Carry on the passage about reading below, picking up right after its last sentence.

━━━ EXCERPTED TEXT ━━━

W.H. Auden: “When one thinks of the attention that a great poem demands, there is something frivolous about the notion of spending every day with one.”
We take it for granted that when people read they do so silently. This was not at all the case for nearly two millennia. And why would it be? Reading, especially reading alphabetic writing, is first and foremost the rendering of sound into symbols. It has a family resemblance to a score of music. There is, of course, the canonical example of Augustine’s surprise at encountering Ambrose reading silently in his study. As late as the 11th century, the pages of the book could be referred to as the “sounding pages” and monks as “mumblers” for their practice of vocalizing what they were reading.
Following Illich’s example, I argued a few years ago that a similar thing happened in the shift from photograph to image.
In The Pleasures of Reading in an Age of Distraction, Alan Jacobs cites the following comments reported by Don Tapscott in Grown Up Digital: “I don’t read books per se. I go to Google and I can absorb relevant information quickly. Some of this comes from books. But sitting down and going through a book from cover to cover doesn’t make sense. It’s not a good use of my time as I can get all the information I need faster through the web.” Those were the words of a Rhodes Scholar and then president of the student government at his university.
Notice, too, the further presumption that the information, like a “text,” is an immaterial reality which can be variously instantiated without remainder.
I enjoyed Ezra Klein and Maryanne Wolf's conversation too, and was delighted to see it elaborated on here. Illich's perspicacity continues to astound me.
A few corollaries I observed. Given reading is cognitively demanding and an astounding human achievement, we could also say it depends on a supportive cultural milieu - a just-so arrangement of institutions and values. It is therefore fragile. It feels like an inheritance that we are spending but are due to run out of, sooner or later.

━━━ DATA FOR REVIEW ━━━

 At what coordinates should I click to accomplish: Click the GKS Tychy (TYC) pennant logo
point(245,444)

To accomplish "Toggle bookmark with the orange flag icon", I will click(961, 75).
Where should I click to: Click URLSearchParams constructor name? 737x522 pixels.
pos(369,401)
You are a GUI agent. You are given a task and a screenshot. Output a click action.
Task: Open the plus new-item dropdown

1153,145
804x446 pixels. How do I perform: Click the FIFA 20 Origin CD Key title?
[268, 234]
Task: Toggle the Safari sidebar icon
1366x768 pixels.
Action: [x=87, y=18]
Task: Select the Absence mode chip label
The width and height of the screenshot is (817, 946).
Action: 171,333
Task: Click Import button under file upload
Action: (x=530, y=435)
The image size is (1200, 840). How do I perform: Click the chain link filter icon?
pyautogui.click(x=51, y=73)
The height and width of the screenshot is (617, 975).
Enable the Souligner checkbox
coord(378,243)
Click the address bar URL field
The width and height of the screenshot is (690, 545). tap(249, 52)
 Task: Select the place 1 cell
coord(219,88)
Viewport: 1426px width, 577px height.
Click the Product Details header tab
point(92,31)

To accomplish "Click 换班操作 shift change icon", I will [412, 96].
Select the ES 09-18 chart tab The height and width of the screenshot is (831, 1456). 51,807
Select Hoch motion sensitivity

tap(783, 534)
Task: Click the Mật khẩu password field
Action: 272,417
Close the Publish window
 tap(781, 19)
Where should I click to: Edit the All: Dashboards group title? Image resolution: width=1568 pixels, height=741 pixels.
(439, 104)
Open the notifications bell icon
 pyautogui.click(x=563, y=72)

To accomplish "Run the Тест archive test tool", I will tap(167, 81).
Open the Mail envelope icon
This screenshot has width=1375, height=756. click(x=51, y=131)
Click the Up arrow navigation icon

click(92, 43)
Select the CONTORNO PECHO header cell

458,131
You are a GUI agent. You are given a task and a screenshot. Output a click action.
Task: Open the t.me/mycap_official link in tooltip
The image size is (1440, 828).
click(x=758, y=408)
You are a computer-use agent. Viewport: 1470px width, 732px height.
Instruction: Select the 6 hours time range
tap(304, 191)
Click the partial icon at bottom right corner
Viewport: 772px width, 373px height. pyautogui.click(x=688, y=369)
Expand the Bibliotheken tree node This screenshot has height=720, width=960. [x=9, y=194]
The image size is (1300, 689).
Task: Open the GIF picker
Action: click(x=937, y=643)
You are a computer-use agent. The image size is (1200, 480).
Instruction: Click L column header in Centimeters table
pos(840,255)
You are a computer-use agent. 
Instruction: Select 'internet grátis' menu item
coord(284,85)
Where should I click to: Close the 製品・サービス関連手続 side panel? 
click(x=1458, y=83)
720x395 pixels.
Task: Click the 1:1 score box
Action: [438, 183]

━━━

● ANSWER SECTION
Secondly, although contemporary forms of communication like the YouTube video essay or the Tiktok video are more technologically advanced, they are simultaneously more primordial. A viral Tiktok dance is closer to a pre-modern communication form than reading a book in some ways. The screen doesn't demand new literacies of us, though it does occasion them.
A final observation, I suppose, is how much institutional life is arranged around certain kinds of shallow texts like reports and working papers. This adds weight to observation that this isn't some niche culture of tech bros. Technique has structured bureaucratic life such that almost every report is written for, at best, data transfer and, at worst, to shore up some argument that supports someone's existing purposes (think environmental impact assessments). The end result is that so much reading in institutional life is functionally performative, and that institutions become sclerotic, having lost the main form of information transfer that permits them to change.
I was surprised that neither Ezra Klein or Marianne Wolf mentioned poetry. Reading a good poem forces me to read it aloud to hear the way the words sound, and to reread it again and again to capture the meaning and emotional content. Poetry cannot be skimmed or absorbed as facts or information. I find poetry the best antidote to the "shallows" of internet reading that so often overwhelms me.